(A run of records)

# # #

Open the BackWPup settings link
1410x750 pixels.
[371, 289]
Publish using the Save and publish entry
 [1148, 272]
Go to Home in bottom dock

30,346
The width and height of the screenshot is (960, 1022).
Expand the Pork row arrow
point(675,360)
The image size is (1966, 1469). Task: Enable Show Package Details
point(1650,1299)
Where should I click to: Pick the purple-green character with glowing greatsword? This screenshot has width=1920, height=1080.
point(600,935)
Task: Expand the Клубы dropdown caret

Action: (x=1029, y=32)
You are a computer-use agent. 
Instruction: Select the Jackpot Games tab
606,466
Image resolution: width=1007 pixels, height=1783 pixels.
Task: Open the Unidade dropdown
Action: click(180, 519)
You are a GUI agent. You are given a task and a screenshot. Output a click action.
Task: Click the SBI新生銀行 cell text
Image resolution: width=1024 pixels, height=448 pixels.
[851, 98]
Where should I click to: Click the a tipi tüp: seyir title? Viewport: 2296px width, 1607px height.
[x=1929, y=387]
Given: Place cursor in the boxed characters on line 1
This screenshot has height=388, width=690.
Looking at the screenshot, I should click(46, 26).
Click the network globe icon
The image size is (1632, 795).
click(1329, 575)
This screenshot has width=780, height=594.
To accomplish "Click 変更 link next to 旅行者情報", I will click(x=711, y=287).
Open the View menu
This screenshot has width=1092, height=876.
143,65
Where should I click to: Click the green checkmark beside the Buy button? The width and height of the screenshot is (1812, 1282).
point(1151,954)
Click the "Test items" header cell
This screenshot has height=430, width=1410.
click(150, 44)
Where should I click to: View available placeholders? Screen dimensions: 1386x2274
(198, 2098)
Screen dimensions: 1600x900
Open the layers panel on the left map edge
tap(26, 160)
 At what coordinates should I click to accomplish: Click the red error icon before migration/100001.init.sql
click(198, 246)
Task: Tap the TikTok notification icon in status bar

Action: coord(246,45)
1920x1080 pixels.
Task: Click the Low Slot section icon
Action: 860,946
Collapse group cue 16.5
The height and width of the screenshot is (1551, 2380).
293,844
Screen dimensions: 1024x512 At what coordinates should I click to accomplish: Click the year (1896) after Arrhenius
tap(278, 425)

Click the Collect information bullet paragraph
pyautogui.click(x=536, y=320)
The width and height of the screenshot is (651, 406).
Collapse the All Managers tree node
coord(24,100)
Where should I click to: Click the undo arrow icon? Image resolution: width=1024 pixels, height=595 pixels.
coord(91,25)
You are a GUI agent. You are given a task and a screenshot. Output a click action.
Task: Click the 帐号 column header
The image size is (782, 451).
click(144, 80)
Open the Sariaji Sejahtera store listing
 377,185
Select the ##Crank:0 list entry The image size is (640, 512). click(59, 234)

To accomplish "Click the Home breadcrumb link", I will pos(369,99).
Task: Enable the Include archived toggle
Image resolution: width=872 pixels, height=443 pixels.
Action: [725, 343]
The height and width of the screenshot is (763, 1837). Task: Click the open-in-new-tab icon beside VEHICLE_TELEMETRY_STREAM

# # #

Output the lines as a Markdown table with the columns Row and Line. Begin at the line that contains "I will pos(369,99).", stop after the last of the lines, and leave out blank lines.

- _Task answer_
| Row | Line |
|---|---|
| 1 | To accomplish "Click the Home breadcrumb link", I will pos(369,99). |
| 2 | Task: Enable the Include archived toggle |
| 3 | Image resolution: width=872 pixels, height=443 pixels. |
| 4 | Action: [725, 343] |
| 5 | The height and width of the screenshot is (763, 1837). Task: Click the open-in-new-tab icon beside VEHICLE_TELEMETRY_STREAM |